*SELECTED TEXT:*
********

Reexamination Certificate

active

06759511

ABSTRACT:

TECHNICAL FIELD
The present invention relates to a new compound which can be used as an amino-protecting group, a process for preparing the same, and a process for synthesizing peptides using the same. More specifically, the present invention relates to a carbonic acid ester compound of the following formula (1):
in which
X represents para-nitrophenyloxy, imidazolyl, Cl, or Br,
Y represents S or SO
2
, and
Ar represents aryl group containing fluorine(s), which can be easily combined with the amino group of amino acids (capping or protection; ‘capping’ below) or removed therefrom (decapping or deprotection; ‘decapping’ below) under mild conditions, whereby the amino group can be effectively protected during peptide synthesis, a process for preparing the same, and a use of the same. Since the amino acid derivatives thus protected have high thermal and chemical stabilities and good solubility for organic solvents, peptides can be synthesized at a low cost with a high yield.
BACKGROUND ART
Typically known functional groups used for protecting the amino group of amino acids when preparing peptide compounds include tert-butoxycarbonyl (tBoc), 9-fluoroenylmethoxycarbonyl (Fmoc), 2-(4-nitrophenylsulfonyl)ethoxycarbonyl (Nsc), etc.

********

*DATA EXCERPT:*
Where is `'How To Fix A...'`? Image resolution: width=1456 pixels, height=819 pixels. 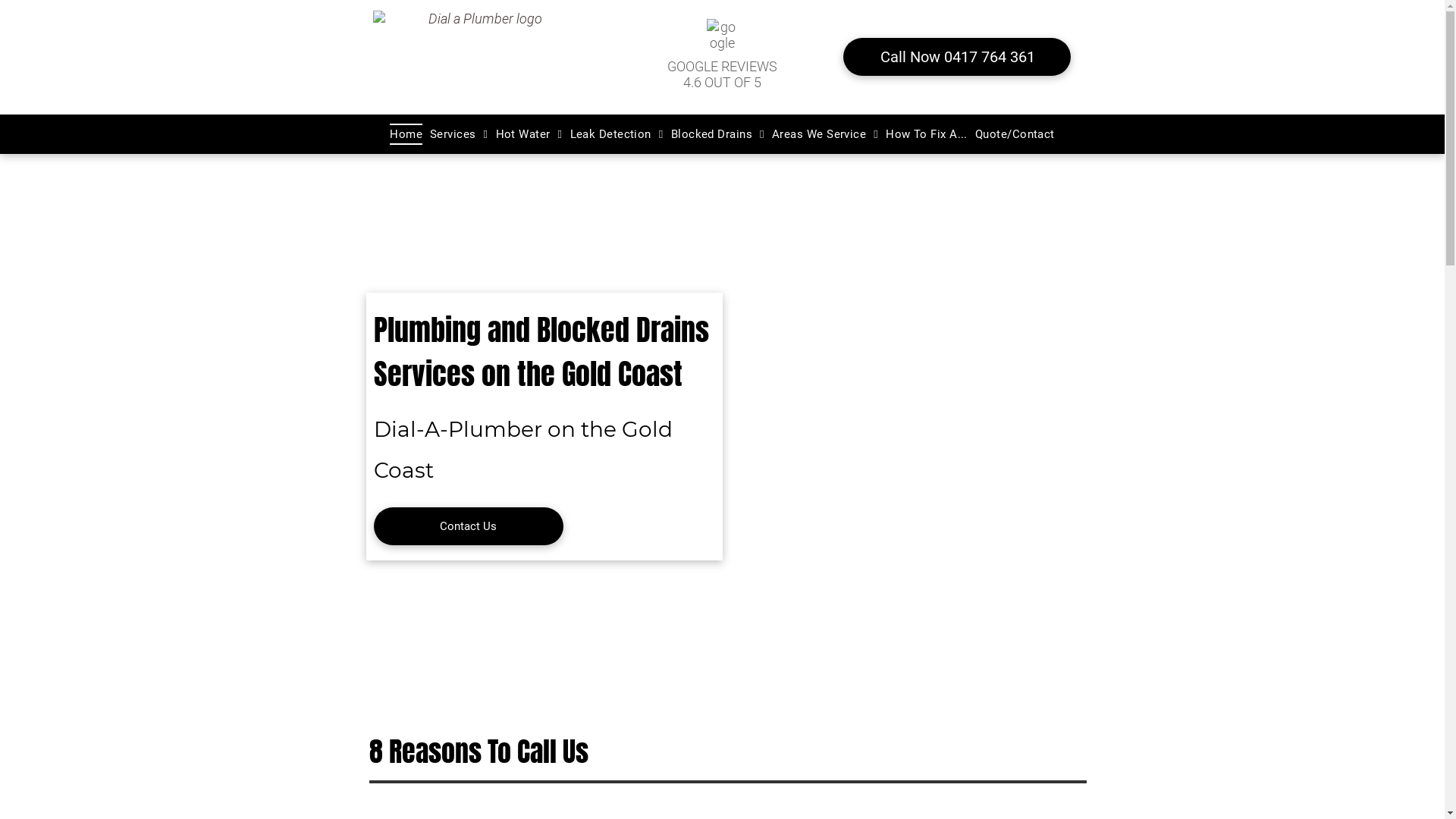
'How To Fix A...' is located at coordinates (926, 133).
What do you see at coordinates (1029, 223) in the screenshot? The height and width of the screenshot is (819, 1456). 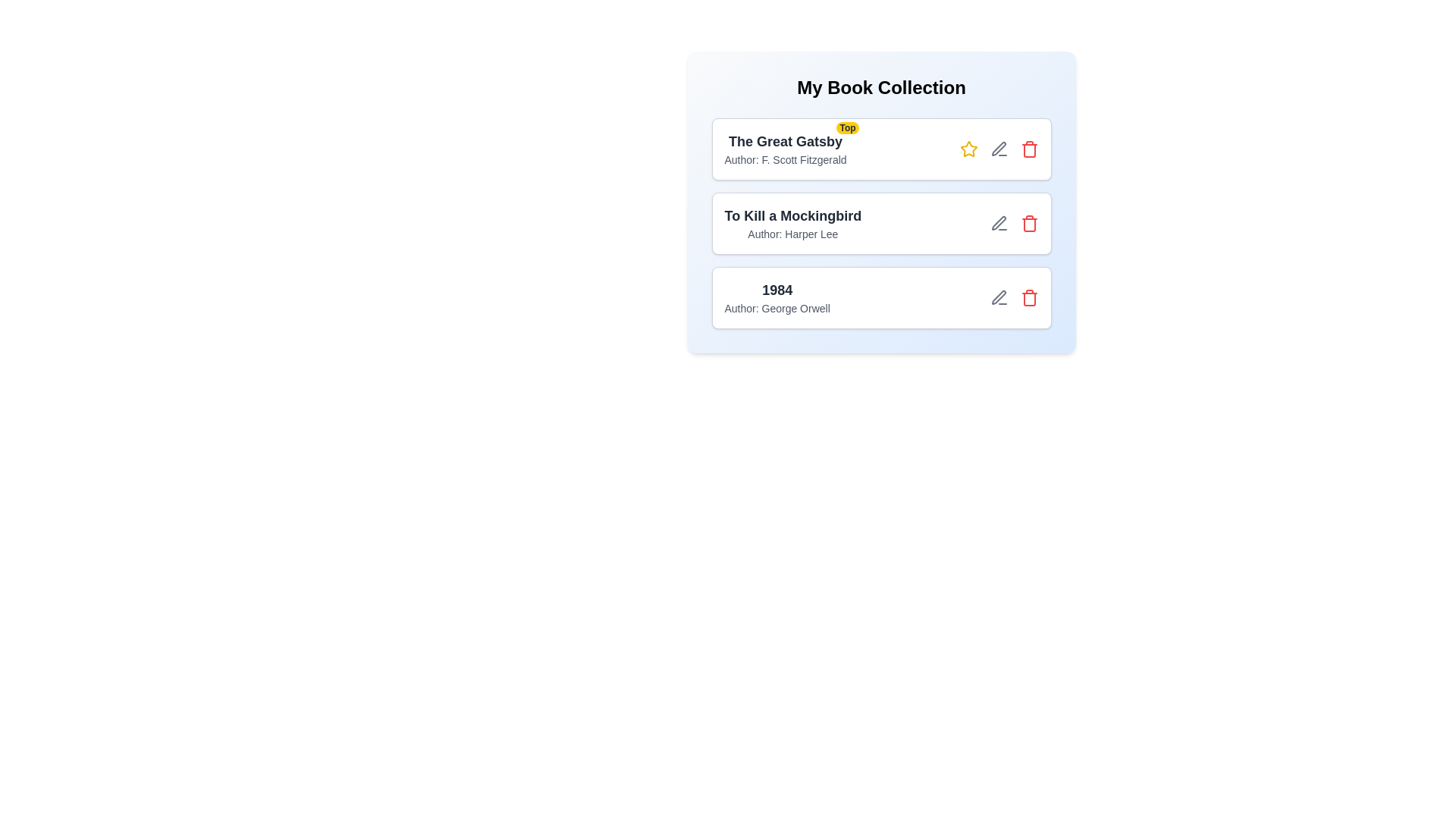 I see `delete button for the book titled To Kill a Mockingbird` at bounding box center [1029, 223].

********

*WORK ORDER A:* Which abbreviation does the patent excerpt give for 9-fluoroenylmethoxycarbonyl?
*WORK ORDER B:* Rewrite the patent excerpt from "BACKGROUND ART" to "2-(4-nitrophenylsulfonyl)ethoxycarbonyl (Nsc), etc.", changing "peptide compounds" to "peptide chains".
The listing is separate material and is not part of the patent excerpt.

*EXERCISE ANSWER A:* Fmoc

*EXERCISE ANSWER B:*
BACKGROUND ART
Typically known functional groups used for protecting the amino group of amino acids when preparing peptide chains include tert-butoxycarbonyl (tBoc), 9-fluoroenylmethoxycarbonyl (Fmoc), 2-(4-nitrophenylsulfonyl)ethoxycarbonyl (Nsc), etc.